The uvea is the middle layer of the eye. Inflammation of the anterior portion (iris and ciliary body) is called anterior uveitis or iritis. The posterior portion includes the choroid. Approximately half of cases of iritis are associated with systemic disease. These include inflammatory disorders (rheumatoid arthritis, Behçet disease, sarcoid), HLA-B27–associated conditions (ankylosing spondylitis, inflammatory bowel disease, Reiter syndrome), and infectious causes (zoster, tuberculosis, toxoplasmosis, AIDS).

Clinical features include conjunctival hyperemia, hyperemic perilimbal vessels (“ciliary flush”), miosis, decreased visual acuity, photophobia, tearing, and pain. Leukocytes in the anterior chamber are characteristic. The slit lamp may demonstrate a hypopyon, cells, flare, and keratic precipitates (agglutinated inflammatory cells adherent to the posterior corneal endothelium). These appear either as fine gray-white deposits or as a large, flat, greasy-looking ones (“mutton fat”). The IOP may be decreased due to decreased aqueous production by the inflamed ciliary body or increased secondary to inflammatory debris within the trabeculae of the anterior chamber angle obstructing outflow.

Management and Disposition

The patient’s history forms the basis for the evaluation and laboratory testing and should focus on rheumatic illness, dermatologic problems, bowel disease, infectious exposures, and sexual history. Treatment is nonspecific. Topical cycloplegics and corticosteroids may be prescribed in conjunction with the ophthalmologist. Antibiotics are not usually prescribed.

FIGURE 2.43

Uveitis. Conjunctival injection, miosis, and cloudy anterior chamber with discoloration of iris compared to other eye in patient with anterior uveitis four days after intraocular injection. (Photo contributor: Kevin J. Knoop, MD, MS.)

FIGURE 2.44

Anterior Uveitis. Atraumatic left eye pain, photophobia, and limbal injection, in a middle-aged male with inflammatory bowel disease. Miosis is also present, a hallmark of uveitis. (Photo contributor: Lawrence B. Stack, MD.)

Pearls

  1. Iritis is usually associated with a miotic pupil.

  2. When uveitis is associated with a systemic disorder, the associated condition is usually evident. Common exceptions include sarcoidosis and syphilis. A chest x-ray looking for sarcoidosis and serologic testing for syphilis are reasonable.

  3. Patients with recurrent uveitis should undergo workup for systemic inflammatory disease.

  4. Topical analgesics do not significantly ameliorate the pain of anterior uveitis.

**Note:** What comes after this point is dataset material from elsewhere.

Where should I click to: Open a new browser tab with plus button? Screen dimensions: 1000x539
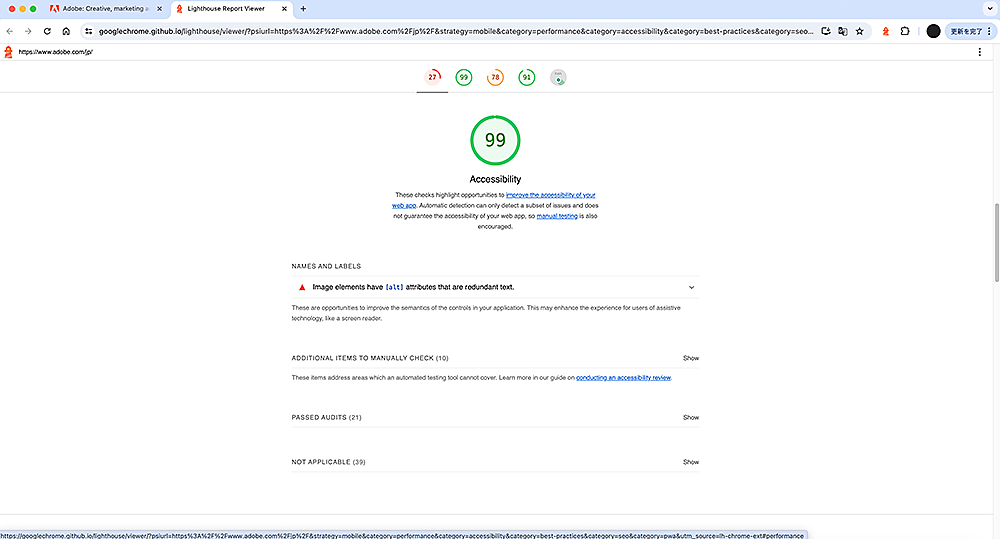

  5. Consider sympathetic ophthalmia with unexplained uveitis and a history of eye trauma.

FIGURE 2.45

Anterior Uveitis. Marked conjunctival injection and perilimbal hyperemia (“ciliary flush”) are seen in this patient with recurrent iritis. (Photo contributor: Frank Birinyi, MD.)

FIGURE 2.46

Hypopyon. A thin layering of white blood cells is present in the inferior anterior chamber. (Used with permission from Brice Critser, CRA, The University of Iowa and EyeRounds.org.)